Kemp and opponents of Unterman’s bill lay much of the blame for investigative lags on a law that went into effect in 2014. It mandated reporting of problem nurses that pushed up the board’s caseload. In addition, state budgets have been tight.
“A lot of the complaints that we have and that we’ve been hearing over the years are when we were in one of the worst recessions ever known,” Cooper said.
During those years, however, Kemp's office was sometimes willing to spend. In one elections investigation that began in 2010, the office set out to interview all 1,352 absentee voters in a racially charged election in Brooks County, and the office eventually cut it short at 402. An AJC investigation showed most of the cases were against subjects who helped willing voters to vote as they wished but crossed lines such as mailing the ballot for the voter or filling out the return address. None of the cases held up in court.

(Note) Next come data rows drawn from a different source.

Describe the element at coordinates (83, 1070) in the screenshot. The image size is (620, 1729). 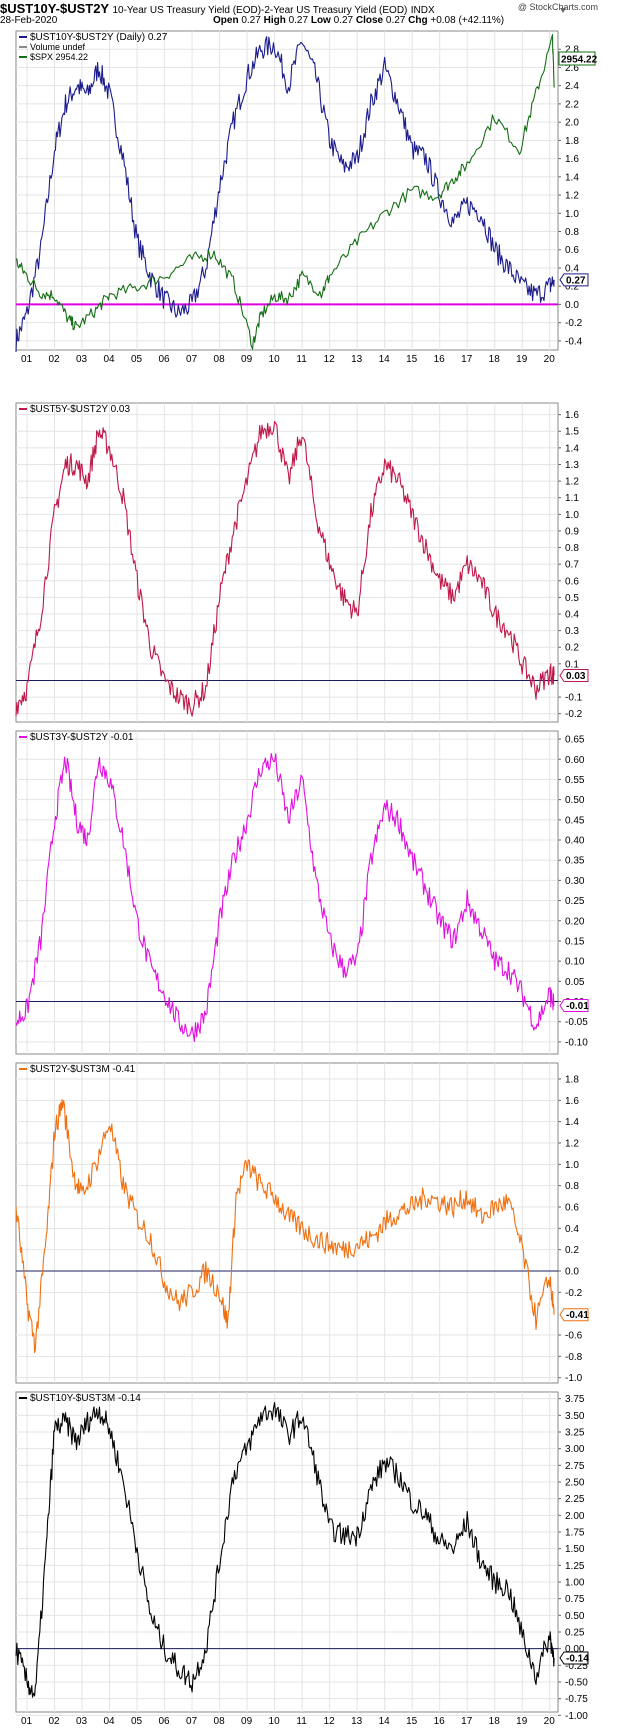
I see `legend-entry: $UST2Y-$UST3M -0.41` at that location.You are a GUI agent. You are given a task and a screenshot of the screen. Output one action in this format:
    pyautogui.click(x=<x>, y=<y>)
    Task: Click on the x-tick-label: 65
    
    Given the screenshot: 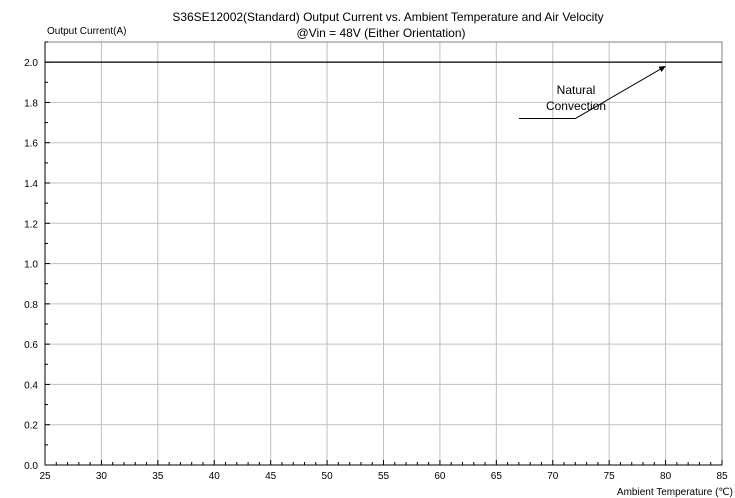 What is the action you would take?
    pyautogui.click(x=497, y=476)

A Secretary of State’s Office spokesman then pointed out that the charges were brought by prosecutors, not investigators, and it was a joint investigation with the GBI. The current spokeswoman, Broce, said much has changed in the years since.
Following the mandatory reporting law the office invested in Nursing Board investigations, hiring three investigators just for the board, as well as five call center employees to field complaints.

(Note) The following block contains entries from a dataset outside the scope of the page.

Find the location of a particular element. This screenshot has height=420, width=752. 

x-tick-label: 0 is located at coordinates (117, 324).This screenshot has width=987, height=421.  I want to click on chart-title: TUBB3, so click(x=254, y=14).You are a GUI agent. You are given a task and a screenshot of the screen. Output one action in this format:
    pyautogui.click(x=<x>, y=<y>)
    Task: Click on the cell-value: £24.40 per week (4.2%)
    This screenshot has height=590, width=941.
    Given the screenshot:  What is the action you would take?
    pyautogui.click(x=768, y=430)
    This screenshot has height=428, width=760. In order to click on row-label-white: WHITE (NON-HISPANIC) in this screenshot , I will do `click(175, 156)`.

Kemp’s staff emphasize that in many cases the investigators’ main task is to track down a person trying to avoid being served with legal papers. Factor those shorter cases in, they say, and the staff’s average case takes only 189 days — six months — to close. They hope to get it lower.
Tracy Blalock, one of the highest-ranking nurses in the state, sees the fallout firsthand with problem hires. “They will work for us for six months, they will have an issue where practice is not safe,” said Blalock, the chief nursing officer of Navicent Health in Middle Georgia. “We report it to the board, just to find out that they’ve left one or two other hospitals.”
Broce said the investigators already put “blood, sweat and tears” into their work for the Nursing Board.
And Kemp says they do it efficiently. “The state’s overarching policy goal should be providing streamlined occupational licensure at a reasonable cost, not picking winners and losers,” he said. “We are putting people to work faster, and we are holding Georgians accountable for workplace misconduct.”
AJC investigative reporting in 2013 revealed lagging regulatory oversight of the state’s nurses, posing danger for patients. State attempts to address the situation followed, and our reporters have continued to follow those moves, from remaining lag times to controversial staff changes and proposed legislation.